Lovell, 34, wanted to be a homeowner but couldn’t afford to buy in Los Angeles. After many of her friends left L.A. during the pandemic and she no longer had to work in an office, Lovell decided to move after about a year in Ramona to Brooklyn, N.Y., with plans to purchase a house in a nearby suburb.
Lovell, who earns a combined $200,000 annually with her husband, said it wouldn’t be feasible for them to buy a desirable home in Los Angeles.
“There’s the joke that if you see a million-dollar property in L.A., it’s condemned,” she said. “I feel like it’s unsuitable right now, unless you already bought your house years ago. Becoming a new homeowner is near impossible.”
The survey found that nearly 55% of Californians were concerned about being able to pay their rents or mortgages, with 26% very concerned.
Sarah Dobbyn, 41, gave birth to her second child in April 2020, just as local businesses and parks were shutting down, leaving her and her husband, Joe, with nowhere to take their kids.
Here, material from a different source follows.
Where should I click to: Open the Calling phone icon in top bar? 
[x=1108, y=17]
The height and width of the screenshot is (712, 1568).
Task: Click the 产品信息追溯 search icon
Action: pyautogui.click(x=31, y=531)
The couple decided to move to Lake Oswego, Ore., where Dobbyn’s parents had a four-bedroom house they offered in exchange for paying for repairs and maintenance on the home.
“We have two kids here, and we needed to give up the dream of living the L.A. life and being able to go to the beach and getting by in a small apartment,” she said. “We make a good salary, but our money didn’t go super far in L.A.”
Dobbyn, who makes a little over $100,000 annually, said she and her husband wouldn’t have been able to afford a house in Los Angeles, and if they did, they would’ve had to move farther out.
“It was the quality of life for us, our son and the new baby,” she said. “If Joe and I had not had children, we would’ve stuck it out in L.A.”
Lovell said she could see even more people leaving L.A. if companies continue to let employees work from home.
“If more jobs become decentralized with remote work, the middle class just has so many better options,” she said.